» TASK STATEMENT
Copy out, word for word, the entries from the line containing "The height and" through the end of the entries, leaving out the pictures.

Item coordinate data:

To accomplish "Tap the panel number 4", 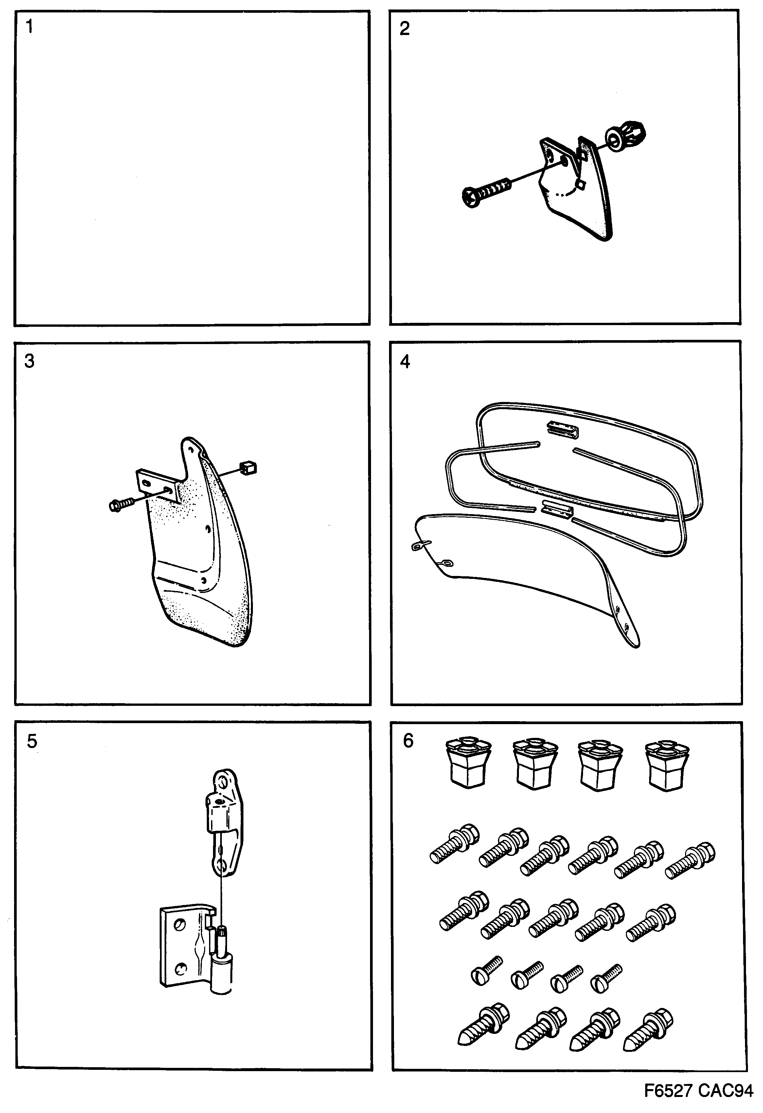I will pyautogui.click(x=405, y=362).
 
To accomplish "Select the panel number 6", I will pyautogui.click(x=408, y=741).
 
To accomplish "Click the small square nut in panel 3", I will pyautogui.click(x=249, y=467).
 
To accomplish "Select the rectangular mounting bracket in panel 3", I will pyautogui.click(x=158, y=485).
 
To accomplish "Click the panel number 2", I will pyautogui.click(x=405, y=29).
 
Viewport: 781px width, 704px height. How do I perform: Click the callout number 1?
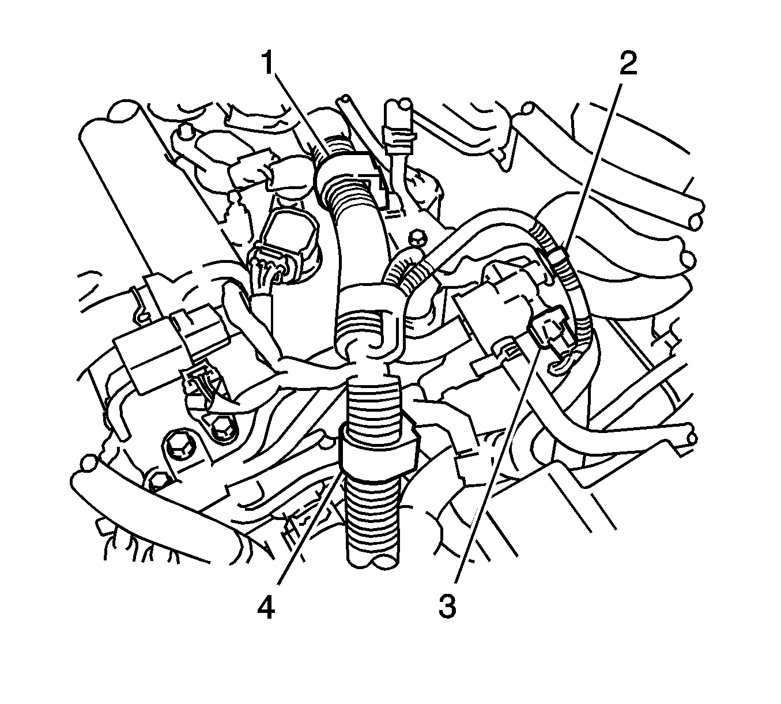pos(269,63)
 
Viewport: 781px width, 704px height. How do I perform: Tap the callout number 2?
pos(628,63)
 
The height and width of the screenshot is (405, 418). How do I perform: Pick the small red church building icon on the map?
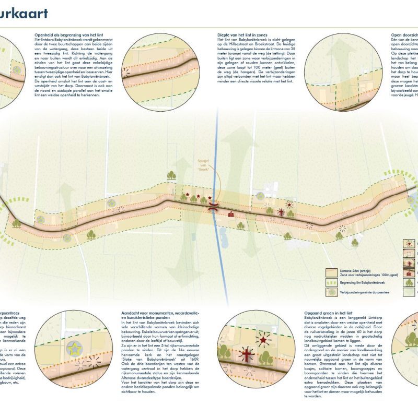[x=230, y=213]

» RESPONSE
The height and width of the screenshot is (405, 418). How do I perform: Pick the small red church building icon on the map?
[x=230, y=213]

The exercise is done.